Induction of Fetal Hemoglobin Synthesis With Recombinant Human Erythropoietin in Anemic Patients With Heterozygous Beta-Thalassemia During Pregnancy

Objective: Recombinant human erythropoietin (rhEPO) increases fetal hemoglobin synthesis in nonpregnant thalassaemic patients. We used rhEPO in 4 pregnant patients with heterozygous β-thalassemia and anemia to study its effect on erythropoiesis, F cell production, and HbF synthesis.Methods: Patients were treated with a combination therapy of rhEPO and iron.
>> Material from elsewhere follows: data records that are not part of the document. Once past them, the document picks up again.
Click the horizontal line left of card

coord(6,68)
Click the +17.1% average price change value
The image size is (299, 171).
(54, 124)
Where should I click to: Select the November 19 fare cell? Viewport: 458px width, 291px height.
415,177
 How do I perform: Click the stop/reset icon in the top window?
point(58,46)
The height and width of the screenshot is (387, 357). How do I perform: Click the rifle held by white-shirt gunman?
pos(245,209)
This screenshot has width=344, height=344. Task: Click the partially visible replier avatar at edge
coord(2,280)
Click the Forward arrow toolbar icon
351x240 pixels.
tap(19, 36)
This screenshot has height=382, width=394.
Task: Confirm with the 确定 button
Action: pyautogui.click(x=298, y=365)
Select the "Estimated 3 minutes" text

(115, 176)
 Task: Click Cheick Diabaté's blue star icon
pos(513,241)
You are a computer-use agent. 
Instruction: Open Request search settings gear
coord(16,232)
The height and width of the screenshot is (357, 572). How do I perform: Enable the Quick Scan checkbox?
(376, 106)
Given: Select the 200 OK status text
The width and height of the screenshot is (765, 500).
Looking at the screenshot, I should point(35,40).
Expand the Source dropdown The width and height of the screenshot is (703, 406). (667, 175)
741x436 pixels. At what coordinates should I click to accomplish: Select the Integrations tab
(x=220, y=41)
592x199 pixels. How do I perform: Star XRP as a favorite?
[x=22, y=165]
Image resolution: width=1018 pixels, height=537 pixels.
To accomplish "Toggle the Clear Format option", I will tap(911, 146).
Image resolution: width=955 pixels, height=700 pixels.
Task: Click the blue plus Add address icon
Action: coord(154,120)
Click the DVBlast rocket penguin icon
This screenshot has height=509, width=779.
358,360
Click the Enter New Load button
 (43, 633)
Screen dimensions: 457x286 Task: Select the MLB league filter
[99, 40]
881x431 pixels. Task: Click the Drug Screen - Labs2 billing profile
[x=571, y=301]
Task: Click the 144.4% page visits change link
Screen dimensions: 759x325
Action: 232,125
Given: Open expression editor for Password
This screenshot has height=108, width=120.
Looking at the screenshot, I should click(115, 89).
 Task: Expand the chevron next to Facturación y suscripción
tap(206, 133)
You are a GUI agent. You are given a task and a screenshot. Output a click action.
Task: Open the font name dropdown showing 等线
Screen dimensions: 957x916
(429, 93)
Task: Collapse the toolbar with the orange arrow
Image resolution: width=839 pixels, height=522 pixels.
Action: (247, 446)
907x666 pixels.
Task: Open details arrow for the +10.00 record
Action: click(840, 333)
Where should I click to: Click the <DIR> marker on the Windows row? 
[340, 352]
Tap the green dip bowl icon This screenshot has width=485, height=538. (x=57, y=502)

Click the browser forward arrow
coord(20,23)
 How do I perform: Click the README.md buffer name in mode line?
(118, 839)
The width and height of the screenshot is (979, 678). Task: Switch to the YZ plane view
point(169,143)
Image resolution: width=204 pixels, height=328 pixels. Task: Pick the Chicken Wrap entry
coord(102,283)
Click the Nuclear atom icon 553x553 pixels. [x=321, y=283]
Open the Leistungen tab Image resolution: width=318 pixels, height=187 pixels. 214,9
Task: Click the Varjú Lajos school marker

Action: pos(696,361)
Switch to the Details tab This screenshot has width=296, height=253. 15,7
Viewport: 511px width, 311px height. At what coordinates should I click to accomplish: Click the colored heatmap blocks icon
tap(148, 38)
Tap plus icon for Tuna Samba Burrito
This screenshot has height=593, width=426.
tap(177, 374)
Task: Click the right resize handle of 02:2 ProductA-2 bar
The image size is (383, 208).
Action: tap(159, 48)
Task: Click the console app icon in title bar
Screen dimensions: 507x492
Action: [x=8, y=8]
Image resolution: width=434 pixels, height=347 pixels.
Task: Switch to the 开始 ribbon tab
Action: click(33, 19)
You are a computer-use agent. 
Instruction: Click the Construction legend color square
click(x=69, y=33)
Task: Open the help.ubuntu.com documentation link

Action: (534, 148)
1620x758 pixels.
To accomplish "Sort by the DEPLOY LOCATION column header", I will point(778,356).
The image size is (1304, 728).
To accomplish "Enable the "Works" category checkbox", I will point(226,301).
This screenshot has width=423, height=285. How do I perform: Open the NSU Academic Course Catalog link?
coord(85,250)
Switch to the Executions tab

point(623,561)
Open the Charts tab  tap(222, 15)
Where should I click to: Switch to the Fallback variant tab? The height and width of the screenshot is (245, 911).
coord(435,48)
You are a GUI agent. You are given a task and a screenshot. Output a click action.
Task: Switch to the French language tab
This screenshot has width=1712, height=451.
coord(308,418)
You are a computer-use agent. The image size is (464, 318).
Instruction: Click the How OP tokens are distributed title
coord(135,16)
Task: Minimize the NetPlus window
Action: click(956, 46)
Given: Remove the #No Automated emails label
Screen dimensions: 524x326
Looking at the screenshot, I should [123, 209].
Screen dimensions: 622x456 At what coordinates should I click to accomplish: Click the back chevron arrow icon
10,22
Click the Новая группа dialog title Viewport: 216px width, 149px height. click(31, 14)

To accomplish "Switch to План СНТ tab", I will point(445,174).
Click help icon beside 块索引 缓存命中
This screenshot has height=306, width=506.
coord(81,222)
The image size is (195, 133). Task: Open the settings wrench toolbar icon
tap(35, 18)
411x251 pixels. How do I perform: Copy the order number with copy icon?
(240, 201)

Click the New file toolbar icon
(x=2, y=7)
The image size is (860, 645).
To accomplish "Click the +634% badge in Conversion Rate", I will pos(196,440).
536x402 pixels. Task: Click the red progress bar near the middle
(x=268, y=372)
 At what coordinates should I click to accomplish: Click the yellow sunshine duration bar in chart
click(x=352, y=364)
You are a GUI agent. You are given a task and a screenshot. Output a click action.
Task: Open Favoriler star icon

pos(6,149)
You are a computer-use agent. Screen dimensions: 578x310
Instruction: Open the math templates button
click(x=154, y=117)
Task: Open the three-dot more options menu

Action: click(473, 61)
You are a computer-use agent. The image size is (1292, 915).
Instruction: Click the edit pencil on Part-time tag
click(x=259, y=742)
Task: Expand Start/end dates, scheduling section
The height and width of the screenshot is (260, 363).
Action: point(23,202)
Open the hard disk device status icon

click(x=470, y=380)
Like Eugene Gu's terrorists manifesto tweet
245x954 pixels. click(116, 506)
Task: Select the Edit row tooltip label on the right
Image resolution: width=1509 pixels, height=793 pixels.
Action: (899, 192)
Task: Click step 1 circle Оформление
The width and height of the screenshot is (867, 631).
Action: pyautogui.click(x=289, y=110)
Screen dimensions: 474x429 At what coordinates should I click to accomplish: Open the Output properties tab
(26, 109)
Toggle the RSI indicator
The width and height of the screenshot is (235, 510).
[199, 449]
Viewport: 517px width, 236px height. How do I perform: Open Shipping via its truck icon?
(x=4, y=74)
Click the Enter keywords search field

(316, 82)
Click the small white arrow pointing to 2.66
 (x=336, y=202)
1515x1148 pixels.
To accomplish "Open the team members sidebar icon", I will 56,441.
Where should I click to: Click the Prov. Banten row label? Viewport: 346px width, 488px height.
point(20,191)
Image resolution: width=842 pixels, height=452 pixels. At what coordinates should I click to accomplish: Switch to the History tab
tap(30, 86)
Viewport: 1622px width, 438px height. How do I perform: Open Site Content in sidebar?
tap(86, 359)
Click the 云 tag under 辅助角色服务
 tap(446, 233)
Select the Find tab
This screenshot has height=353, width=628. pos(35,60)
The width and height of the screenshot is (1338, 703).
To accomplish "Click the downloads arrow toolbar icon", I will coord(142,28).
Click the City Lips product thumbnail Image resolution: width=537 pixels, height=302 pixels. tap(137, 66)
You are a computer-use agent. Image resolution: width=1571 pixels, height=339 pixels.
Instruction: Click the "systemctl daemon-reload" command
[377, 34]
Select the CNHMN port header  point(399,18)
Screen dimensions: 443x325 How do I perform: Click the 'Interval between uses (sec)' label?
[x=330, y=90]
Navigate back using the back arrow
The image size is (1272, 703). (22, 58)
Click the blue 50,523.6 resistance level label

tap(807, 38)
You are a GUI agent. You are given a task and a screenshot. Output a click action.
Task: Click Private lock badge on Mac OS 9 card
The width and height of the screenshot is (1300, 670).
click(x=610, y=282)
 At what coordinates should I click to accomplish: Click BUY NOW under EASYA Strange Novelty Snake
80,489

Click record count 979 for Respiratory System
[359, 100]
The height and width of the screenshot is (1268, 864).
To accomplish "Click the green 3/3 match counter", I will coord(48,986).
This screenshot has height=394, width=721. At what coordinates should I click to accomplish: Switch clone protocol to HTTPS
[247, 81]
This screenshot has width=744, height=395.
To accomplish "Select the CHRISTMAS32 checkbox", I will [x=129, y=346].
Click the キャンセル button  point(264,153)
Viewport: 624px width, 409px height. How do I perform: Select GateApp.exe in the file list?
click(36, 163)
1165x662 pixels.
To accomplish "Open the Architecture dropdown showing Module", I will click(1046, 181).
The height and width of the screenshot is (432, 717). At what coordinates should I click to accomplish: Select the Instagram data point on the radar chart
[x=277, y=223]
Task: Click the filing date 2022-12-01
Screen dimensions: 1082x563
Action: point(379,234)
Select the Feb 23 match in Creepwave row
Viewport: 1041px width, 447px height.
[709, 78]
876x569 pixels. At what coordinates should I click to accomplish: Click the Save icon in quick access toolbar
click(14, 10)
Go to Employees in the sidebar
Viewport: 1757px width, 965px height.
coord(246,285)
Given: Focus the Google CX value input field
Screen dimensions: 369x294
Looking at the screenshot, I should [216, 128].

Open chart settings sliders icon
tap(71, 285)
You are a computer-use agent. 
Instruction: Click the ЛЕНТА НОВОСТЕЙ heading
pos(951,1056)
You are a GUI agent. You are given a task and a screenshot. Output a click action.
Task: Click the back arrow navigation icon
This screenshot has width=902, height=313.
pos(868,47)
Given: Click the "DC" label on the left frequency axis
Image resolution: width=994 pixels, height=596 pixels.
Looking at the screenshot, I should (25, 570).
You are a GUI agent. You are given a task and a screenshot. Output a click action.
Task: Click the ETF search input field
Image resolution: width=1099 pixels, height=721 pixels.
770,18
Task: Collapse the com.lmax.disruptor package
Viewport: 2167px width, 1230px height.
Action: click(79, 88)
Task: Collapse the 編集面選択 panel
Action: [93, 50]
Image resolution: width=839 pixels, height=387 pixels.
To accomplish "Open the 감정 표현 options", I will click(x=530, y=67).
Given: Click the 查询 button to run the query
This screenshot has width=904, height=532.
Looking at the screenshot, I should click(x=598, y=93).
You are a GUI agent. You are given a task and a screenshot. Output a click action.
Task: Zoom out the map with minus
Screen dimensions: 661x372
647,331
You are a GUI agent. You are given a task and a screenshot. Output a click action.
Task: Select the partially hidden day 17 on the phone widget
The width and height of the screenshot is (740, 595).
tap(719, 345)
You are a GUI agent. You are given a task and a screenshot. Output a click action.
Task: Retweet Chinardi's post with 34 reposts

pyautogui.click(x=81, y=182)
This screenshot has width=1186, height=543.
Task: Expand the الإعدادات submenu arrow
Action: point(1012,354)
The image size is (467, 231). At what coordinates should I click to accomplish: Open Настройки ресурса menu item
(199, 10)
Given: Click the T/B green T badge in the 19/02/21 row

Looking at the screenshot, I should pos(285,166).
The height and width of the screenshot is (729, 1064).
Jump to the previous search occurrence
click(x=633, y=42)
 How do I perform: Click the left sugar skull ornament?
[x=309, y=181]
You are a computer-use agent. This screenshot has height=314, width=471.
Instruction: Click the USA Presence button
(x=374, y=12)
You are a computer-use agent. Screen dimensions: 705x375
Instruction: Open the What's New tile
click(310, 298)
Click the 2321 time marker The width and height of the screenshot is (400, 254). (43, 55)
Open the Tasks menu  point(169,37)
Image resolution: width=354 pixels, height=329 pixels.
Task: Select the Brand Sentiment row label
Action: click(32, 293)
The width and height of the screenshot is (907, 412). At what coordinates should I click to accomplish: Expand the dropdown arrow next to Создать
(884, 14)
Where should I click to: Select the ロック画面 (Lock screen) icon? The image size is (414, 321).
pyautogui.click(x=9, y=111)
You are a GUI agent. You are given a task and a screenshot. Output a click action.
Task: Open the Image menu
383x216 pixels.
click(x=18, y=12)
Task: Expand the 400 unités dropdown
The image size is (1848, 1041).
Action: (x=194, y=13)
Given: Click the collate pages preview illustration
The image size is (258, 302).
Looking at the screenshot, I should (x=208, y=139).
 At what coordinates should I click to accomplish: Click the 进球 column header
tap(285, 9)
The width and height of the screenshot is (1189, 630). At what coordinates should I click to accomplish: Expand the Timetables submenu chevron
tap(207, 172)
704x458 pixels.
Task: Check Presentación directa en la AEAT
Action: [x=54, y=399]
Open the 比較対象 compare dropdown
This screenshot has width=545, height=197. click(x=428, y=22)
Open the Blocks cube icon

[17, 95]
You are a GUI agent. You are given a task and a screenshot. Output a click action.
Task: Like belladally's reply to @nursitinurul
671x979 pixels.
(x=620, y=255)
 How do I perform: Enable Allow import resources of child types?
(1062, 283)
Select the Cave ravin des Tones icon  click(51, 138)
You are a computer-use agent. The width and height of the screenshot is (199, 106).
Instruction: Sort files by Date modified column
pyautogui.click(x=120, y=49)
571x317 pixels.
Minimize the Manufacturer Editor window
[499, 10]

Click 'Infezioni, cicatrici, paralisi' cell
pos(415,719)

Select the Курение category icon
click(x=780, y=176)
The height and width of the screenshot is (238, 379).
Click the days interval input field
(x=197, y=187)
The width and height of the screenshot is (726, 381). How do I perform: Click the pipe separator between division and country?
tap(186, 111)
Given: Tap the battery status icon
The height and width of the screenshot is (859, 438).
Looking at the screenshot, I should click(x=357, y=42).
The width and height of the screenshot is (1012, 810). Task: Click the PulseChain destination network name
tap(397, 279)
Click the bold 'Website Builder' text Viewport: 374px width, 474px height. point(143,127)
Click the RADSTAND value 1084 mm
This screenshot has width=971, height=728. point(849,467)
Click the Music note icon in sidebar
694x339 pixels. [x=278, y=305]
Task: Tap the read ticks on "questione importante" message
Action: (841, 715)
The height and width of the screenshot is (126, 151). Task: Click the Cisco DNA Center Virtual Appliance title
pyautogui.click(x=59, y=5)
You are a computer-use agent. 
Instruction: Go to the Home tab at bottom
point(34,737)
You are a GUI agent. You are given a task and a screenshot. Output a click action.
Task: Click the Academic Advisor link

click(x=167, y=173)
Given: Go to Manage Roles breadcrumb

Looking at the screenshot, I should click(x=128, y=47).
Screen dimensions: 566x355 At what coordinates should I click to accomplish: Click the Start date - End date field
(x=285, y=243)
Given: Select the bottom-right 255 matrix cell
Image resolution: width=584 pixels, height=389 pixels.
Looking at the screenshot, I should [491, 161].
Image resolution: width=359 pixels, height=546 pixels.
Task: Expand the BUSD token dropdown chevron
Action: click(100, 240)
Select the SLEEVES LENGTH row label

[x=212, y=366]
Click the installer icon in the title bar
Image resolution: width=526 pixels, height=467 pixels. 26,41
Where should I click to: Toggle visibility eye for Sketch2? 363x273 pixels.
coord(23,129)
The effect on HbF synthesis was assessed by the percentage of F reticulocytes, F cells, and total HbF, erythropietis by reticulocyte count, and hemoglobin measurements and iron status by ferritin levels, transferrin saturation, and percentage of hypochromic red cells.Results: RhEPO caused an increase of F reticulocytes (1.5 to 10.5 fold), F cells (5.0 to 7.7 fold), and HbF (1.4 to 2.2 fold). All patients showed an increase of young, immature reticulocytes and had elevated reticulocytes at the end of therapy. Hemoglobin increased with a range from 0.3 to 1.5 g/dL. Transferrin saturation and ferritin levels were normal at the end of the study. There was an increase of the percentage of hypochromic red cells, indicating functional iron deficiency after rhEPO administration despite supplemental iron.Conclusions: RhEPO stimulates both HbF synthesis and erythropoiesis in pregnant patients with heterozygous β-thalassemia and anemia. Since it is known that high HbF levels ameliorate thalassemia symptoms in nonpregnant patients, use of rhEPO for the treatment of severe anemia in thalassaemic patients during pregnancy might be further evaluated.